Thursday, July 5, 2012


There can be few people in Gibraltar who are not aware of the latest banking scandals to strike in the UK. First 17 million RBS – Nat West customers found they couldn’t access their accounts or make transfers because the bank’s computer system collapsed. Then we have the Libor fixing debacle at Barclays which could yet spread to RBS again, HSBC, Citibank, UBS amongst others. Then just when you thought matters couldn’t get worse along comes the mis-selling of interest rate products in which 28,000 small UK businesses were sold these products by Barclays, RBS, HSBC and Lloyds. These banks now have to pay out massive compensation.

Of course many of these banking names are well known to Gibraltarians because they dominate our retail banking sector too just as they do in the UK. It doesn’t need me to talk of the moral collapse within the international banking system it is there for all to see.

On Saturday I attend the Fabian Society Summer Conference in London. The theme was Labour’s Next Majority and the highlight was to have been a Q and A session with Opposition leader Ed Miliband. Due to the banking crisis Miliband shortened his Q and As and instead made a keynote speech on banking in general and Barclays in particular.

An interesting point the Labour leader made was that if a person goes in to a supermarket, shoplifts some products worth a few pounds and is caught he or she will certainly be prosecuted with a real possibility they will be jailed. If a rogue banker cheats people by rigging the Libor rate or mis-selling businesses products which could have driven them to the wall they walk away Scott free with their bonuses all too often intact. Where is the morality in that?
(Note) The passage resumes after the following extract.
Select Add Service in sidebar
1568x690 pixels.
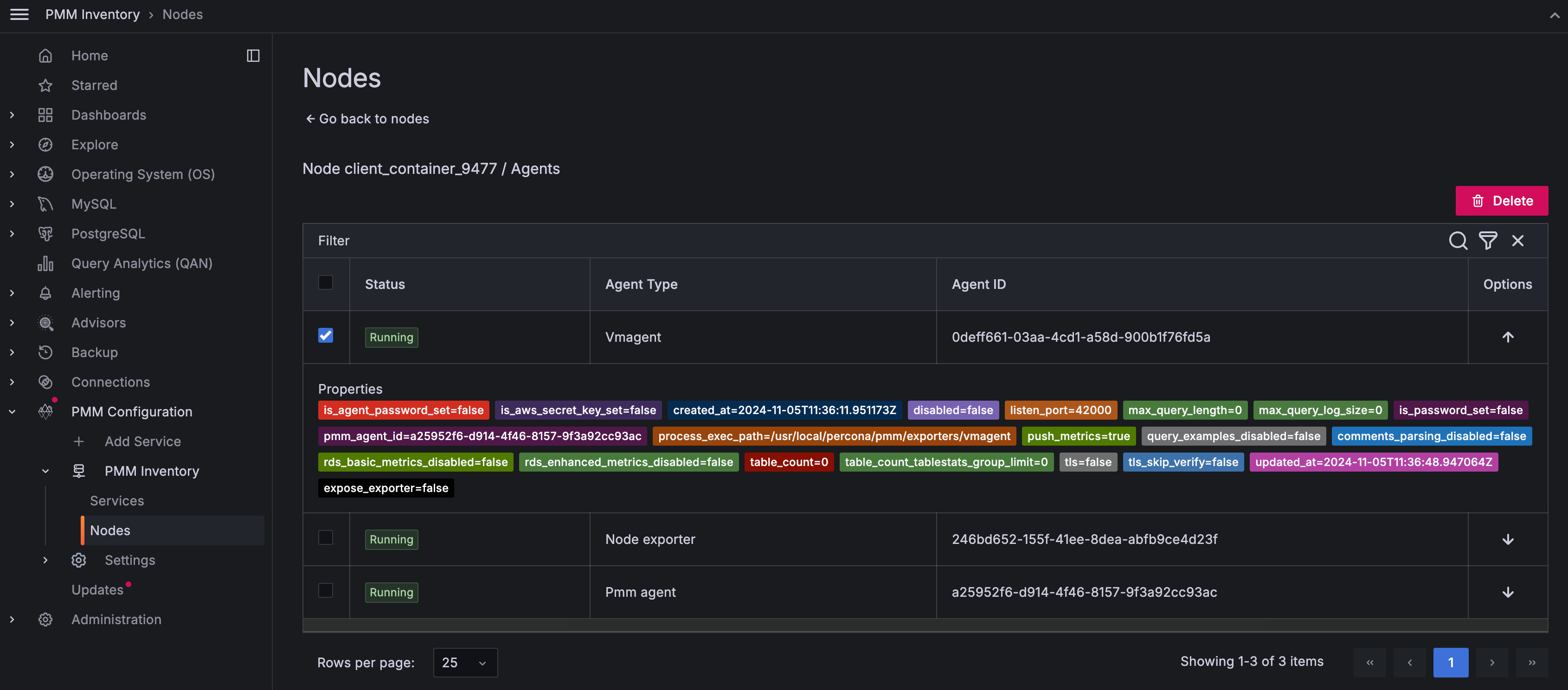coord(142,442)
By chance this week the BBC is running a series of programmes on getting old. Broadcaster Gloria Honeyford, who is no spring chicken herself, moved in for a few days with a retired woman living on her own. When all her expenses were paid she was left with just three pounds a day on which to eat and buy household products.

Gloria went to the supermarket with her with the intention of buy some meat, vegetables and pasta to make a Bolognese dish to last a few days. She was horrified to find the three pound would not cover the price of the ingredients: it would take two days budget if she bought nothing else.

Now in an email between the Barclays Libor traders one asked another to fix the rate to get him out of a spot and the reward would be a bottle of Bolly. Well I doubt if at the troughs bankers drink at a bottle of Bollinger gives any change from 100 pound and of course the rarer vintages can run in to hundreds or thousands. Even at 100 quid it was more than the lady in Gloria’s documentary had for food in a month. Ill gotten gains indeed.

However this is not just a story of London or New York or the other financial capitals of the world. There are too many families or elderly people in Gibraltar who are struggling to make ends meet: who everyday have to struggle to put food on the table and on some days don’t. These have nots are closely watched every day they go in to Morrisons or the local shop to make sure they don’t lift an apple or make off with a packet of pasta.

Yet we all know there are those in our midst who have benefited in recent years from lucrative contracts and sweetener deals to line their pockets. The government is investigating many of these and in due course these misdeeds will be laid bare with some people, possibly even former government ministers, standing in the dock. In the arrogance of their years in power the cry was in Gibraltar as in London’s financial districts – let them drink Bolly!

The jury is still out on Barclays' chief executive – in all likelihood Bob will be found not to have been a Diamond geezer after all. The same fate awaits those who abused the people of Gibraltar: their corks have popped and its time for justice.